2.4. Het UWV betoogt dat de rechtbank heeft miskend dat [wederpartij] nooit een traject is gestart voor bemiddeling naar werk en zij hiervoor onvoldoende belastbaar werd geacht vanwege haar medische beperkingen. Hij baseert dit standpunt op de rapporten van de arbeidsdeskundige van 7 november 2008 en 8 januari 2009, waarin staat dat op dat moment geen bemiddeling naar werk plaats vond, en uit het rapport van de verzekeringsarts van 1 december 2008, waarin staat dat het UWV zal bekijken in hoeverre [wederpartij] met een traject ondersteund kan worden naar werk. De rechtbank heeft volgens het UWV ten onrechte uit de vermelding in het bijgestelde Plan van aanpak van 30 maart 2009, dat het regelen van kinderopvang een onderdeel is van de re-integratie, afgeleid dat er een re-integratietraject liep voor [wederpartij].
2.4.1. Niet in geschil is dat [wederpartij] in de periode waarop haar aanvragen betrekking hebben, een uitkering heeft ontvangen als bedoeld in artikel 29, eerste lid, aanhef en onder a, van de Wko . Beoordeeld moet worden of [wederpartij] gebruik maakte van een voorziening gericht op re-integratie.
2.4.2. Op 9 januari 2008 en 12 maart 2008 is [wederpartij] vanwege haar aanspraak op de Ziektewet medisch beoordeeld door de verzekeringsarts. Volgens zijn probleemanalyse van 18 maart 2008 is [wederpartij] belastbaar volgens graduele belasting, heeft zij re-integratiemogelijkheden en moet het Plan van aanpak gericht zijn op activering naar werk en ondersteuning van [wederpartij] daarbij.

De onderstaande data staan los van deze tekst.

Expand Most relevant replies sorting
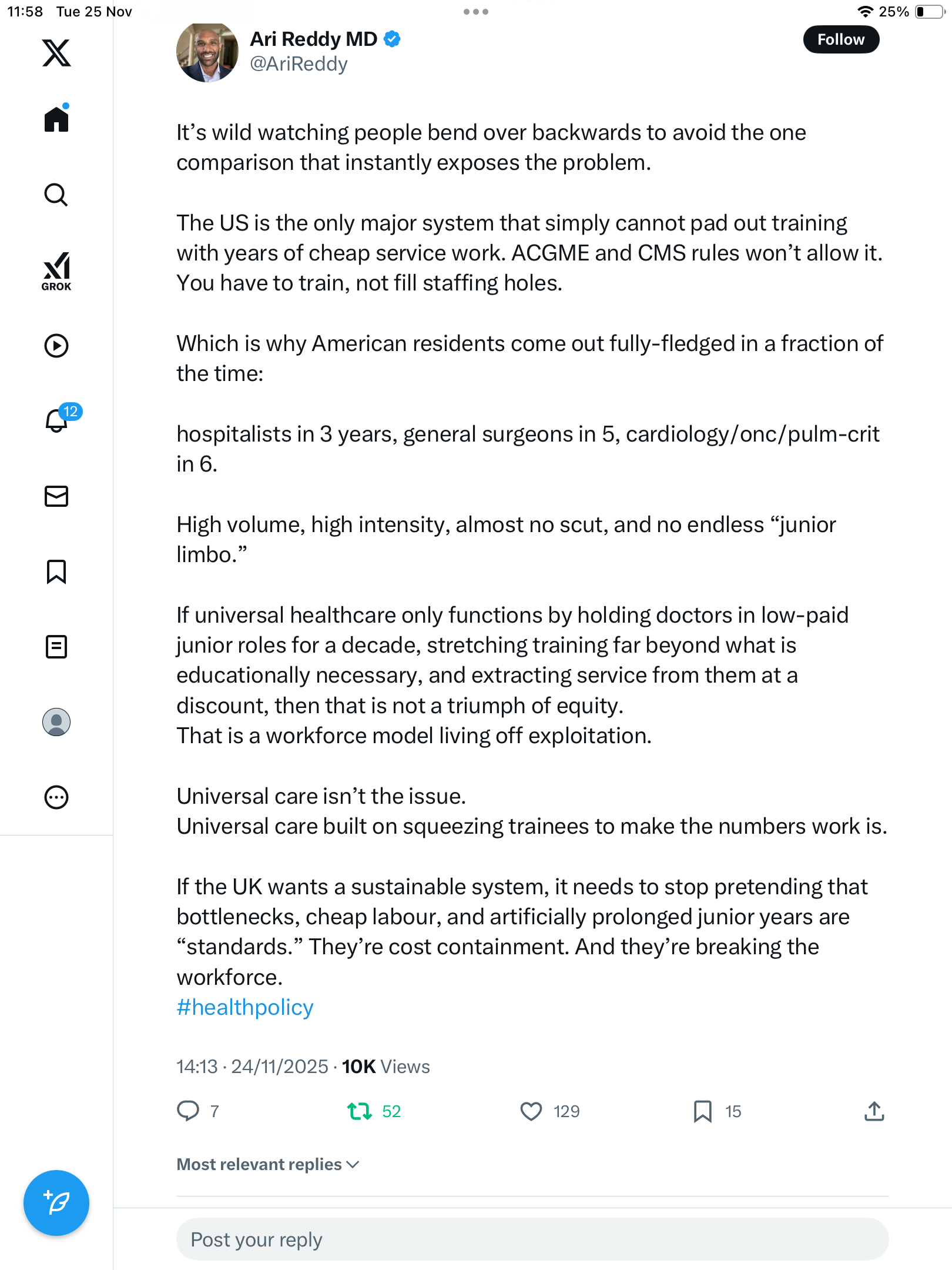pos(268,1164)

In het Plan van aanpak van 29 mei 2008 heeft een arbeidsdeskundige van het UWV, op de vragen of inzet van re-integratie-instrumenten aan de orde is en welke stappen moeten worden gezet om tot werkhervatting te komen, vermeld dat [wederpartij] in behandeling gaat bij een psycholoog, dat zij daarnaast start met medische fitness bij een fysiotherapeut, betaald door het UWV, en dat zij wordt gevolgd door een re-integratiebegeleider, die afspraken zal maken voor medische fitness, het verloop zal volgen en [wederpartij] na drie maanden zal laten oproepen bij de verzekeringsarts.
De verzekeringsarts heeft in zijn rapportage van 3 september 2008 vermeld dat [wederpartij] onder behandeling is bij een psycholoog.
In de rapportage van 7 november 2008 van een arbeidsdeskundige van de Regio Noord-Holland-Noord is vermeld dat het bezoek van [wederpartij] aan de psycholoog is afgebouwd tot één keer per vier weken, dat zij twee maal per week deelneemt aan medische fitness en dat zij vrijwilligerswerk wil gaan verrichten. In zijn rapportage van 8 januari 2009 heeft deze arbeidsdeskundige vermeld dat [wederpartij] nog steeds in gesprek is met haar psycholoog, dat zij een fysiotherapeut bezoekt en dat zij sinds december 2008 werkt als vrijwilligster. Verder heeft hij hierin vermeld dat in overleg met de verzekeringsarts is besloten dat [wederpartij] een expertise zal ondergaan om te bepalen of het reëel is haar te gaan begeleiden naar werk, hetgeen betekent dat hij zijn re-integratie-inspanningen voorlopig stop zet en wacht tot de conclusie van de expertise bekend is.
De verzekeringsarts heeft het Plan van aanpak bijgesteld bij formulier van 30 maart 2009. Volgens deze bijstelling dient [wederpartij], zoals eerder is afgesproken, zorg te dragen voor voortzetting van de kinderopvang zodat zij meteen aan het werk kan gaan als zij weer volledig hersteld is. Daarbij is vermeld dat het regelen van kinderopvang onderdeel is van haar re-integratie.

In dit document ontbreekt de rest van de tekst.